··· DATA SHOWN ···

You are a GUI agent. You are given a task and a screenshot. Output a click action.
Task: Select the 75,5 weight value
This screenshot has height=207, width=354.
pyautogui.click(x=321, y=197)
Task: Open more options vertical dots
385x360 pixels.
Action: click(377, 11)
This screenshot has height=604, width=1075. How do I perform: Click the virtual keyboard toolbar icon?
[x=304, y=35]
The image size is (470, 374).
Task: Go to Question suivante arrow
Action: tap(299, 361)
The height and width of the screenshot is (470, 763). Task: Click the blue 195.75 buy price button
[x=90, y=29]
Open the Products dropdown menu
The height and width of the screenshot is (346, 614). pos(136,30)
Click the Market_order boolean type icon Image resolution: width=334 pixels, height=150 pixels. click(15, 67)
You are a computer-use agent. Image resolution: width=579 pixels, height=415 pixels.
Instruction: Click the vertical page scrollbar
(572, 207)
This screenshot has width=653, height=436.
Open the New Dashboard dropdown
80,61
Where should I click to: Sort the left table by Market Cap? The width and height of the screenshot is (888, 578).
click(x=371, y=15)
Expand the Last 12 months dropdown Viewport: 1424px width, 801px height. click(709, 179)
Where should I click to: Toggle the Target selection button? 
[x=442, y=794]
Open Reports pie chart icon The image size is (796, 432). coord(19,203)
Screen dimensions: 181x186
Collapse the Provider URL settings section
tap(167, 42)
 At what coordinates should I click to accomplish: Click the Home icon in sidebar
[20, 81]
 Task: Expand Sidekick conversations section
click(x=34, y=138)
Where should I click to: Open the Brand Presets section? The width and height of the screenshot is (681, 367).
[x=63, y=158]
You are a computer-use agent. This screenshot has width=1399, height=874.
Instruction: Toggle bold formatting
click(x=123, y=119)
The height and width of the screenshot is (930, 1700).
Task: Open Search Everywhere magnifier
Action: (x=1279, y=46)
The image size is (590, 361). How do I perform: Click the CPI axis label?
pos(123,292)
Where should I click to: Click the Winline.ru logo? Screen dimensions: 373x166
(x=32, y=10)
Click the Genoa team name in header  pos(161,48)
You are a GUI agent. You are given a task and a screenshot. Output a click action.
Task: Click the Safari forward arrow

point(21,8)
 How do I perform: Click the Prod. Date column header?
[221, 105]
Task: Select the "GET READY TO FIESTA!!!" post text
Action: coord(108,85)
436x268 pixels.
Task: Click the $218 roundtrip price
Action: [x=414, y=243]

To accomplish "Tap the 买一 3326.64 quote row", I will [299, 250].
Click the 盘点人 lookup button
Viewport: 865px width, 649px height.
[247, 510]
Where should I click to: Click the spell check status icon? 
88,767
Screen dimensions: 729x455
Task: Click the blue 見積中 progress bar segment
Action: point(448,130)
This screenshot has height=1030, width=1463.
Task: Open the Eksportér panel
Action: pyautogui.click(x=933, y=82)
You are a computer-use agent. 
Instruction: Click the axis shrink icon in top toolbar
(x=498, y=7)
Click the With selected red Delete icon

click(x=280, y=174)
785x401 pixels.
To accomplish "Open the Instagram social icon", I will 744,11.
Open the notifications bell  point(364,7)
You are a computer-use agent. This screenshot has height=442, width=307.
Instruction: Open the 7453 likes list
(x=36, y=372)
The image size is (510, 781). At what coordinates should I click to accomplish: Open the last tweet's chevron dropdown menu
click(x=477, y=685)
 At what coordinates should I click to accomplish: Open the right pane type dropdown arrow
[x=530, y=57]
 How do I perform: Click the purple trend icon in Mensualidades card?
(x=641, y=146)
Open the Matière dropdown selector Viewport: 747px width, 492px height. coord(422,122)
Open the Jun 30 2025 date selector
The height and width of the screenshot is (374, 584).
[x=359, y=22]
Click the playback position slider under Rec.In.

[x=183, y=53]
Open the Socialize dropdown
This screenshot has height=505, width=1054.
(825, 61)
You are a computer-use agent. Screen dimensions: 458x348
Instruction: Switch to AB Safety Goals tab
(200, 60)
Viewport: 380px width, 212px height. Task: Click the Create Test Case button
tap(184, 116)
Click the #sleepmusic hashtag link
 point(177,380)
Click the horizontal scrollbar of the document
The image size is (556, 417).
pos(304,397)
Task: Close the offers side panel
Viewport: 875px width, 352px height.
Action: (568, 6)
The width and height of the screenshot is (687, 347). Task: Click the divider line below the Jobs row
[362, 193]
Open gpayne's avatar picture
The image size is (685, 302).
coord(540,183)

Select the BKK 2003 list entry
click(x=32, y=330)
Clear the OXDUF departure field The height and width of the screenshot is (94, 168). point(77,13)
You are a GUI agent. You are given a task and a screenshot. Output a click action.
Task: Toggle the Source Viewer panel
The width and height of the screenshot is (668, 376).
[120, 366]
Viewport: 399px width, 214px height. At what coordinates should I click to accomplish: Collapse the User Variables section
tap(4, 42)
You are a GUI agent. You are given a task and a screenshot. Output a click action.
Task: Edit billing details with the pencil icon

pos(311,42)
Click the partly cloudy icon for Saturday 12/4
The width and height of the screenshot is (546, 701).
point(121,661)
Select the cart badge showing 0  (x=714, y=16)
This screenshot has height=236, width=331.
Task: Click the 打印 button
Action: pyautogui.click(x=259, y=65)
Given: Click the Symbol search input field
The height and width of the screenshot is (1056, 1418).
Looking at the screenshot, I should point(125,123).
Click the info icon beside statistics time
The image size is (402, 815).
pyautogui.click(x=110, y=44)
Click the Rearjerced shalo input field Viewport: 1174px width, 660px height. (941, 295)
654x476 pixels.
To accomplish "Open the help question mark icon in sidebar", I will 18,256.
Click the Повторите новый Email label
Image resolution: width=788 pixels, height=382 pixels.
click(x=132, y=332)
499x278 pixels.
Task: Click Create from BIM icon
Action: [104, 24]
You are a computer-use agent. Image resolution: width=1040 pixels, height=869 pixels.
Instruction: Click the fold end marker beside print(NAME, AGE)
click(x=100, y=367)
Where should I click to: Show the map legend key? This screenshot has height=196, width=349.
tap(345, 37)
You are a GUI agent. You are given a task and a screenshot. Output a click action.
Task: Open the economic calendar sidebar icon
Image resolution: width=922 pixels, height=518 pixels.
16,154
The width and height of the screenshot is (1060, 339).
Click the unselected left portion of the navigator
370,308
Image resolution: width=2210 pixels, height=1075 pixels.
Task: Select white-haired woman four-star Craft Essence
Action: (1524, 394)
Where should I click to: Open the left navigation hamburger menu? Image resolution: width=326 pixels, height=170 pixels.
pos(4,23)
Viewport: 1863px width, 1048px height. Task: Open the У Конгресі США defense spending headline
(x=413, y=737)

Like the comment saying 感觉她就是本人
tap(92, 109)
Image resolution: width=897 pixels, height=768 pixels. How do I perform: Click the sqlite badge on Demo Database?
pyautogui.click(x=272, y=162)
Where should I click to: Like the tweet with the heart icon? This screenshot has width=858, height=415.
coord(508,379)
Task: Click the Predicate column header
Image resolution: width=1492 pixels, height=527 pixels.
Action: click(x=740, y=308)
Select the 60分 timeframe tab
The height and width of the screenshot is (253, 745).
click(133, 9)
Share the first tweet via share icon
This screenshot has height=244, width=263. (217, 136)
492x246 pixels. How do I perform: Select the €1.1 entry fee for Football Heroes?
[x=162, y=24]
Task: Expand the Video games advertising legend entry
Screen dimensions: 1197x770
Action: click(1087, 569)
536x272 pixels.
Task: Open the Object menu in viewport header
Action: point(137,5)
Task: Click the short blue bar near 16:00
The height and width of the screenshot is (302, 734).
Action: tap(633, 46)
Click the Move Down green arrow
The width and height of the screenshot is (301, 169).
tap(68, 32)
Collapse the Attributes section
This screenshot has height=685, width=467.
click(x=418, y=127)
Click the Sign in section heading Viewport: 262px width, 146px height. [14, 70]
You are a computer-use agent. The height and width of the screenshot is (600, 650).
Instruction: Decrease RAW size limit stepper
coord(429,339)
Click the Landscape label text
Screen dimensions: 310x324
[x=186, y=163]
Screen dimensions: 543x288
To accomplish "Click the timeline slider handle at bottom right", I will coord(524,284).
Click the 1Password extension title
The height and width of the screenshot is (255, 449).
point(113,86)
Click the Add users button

···

** PROBLEM TO SOLVE **
Convert the part of the records that opens with the line containing "Viewport: 1863px width, 1048px" and closes with the line containing "tap(92, 109)" into a Markdown table with columns named Row and Line, one row per line, leaving out blank lines.

** TASK RESPONSE **
| Row | Line |
|---|---|
| 1 | Viewport: 1863px width, 1048px height. Task: Open the У Конгресі США defense spending headline |
| 2 | (x=413, y=737) |
| 3 | Like the comment saying 感觉她就是本人 |
| 4 | tap(92, 109) |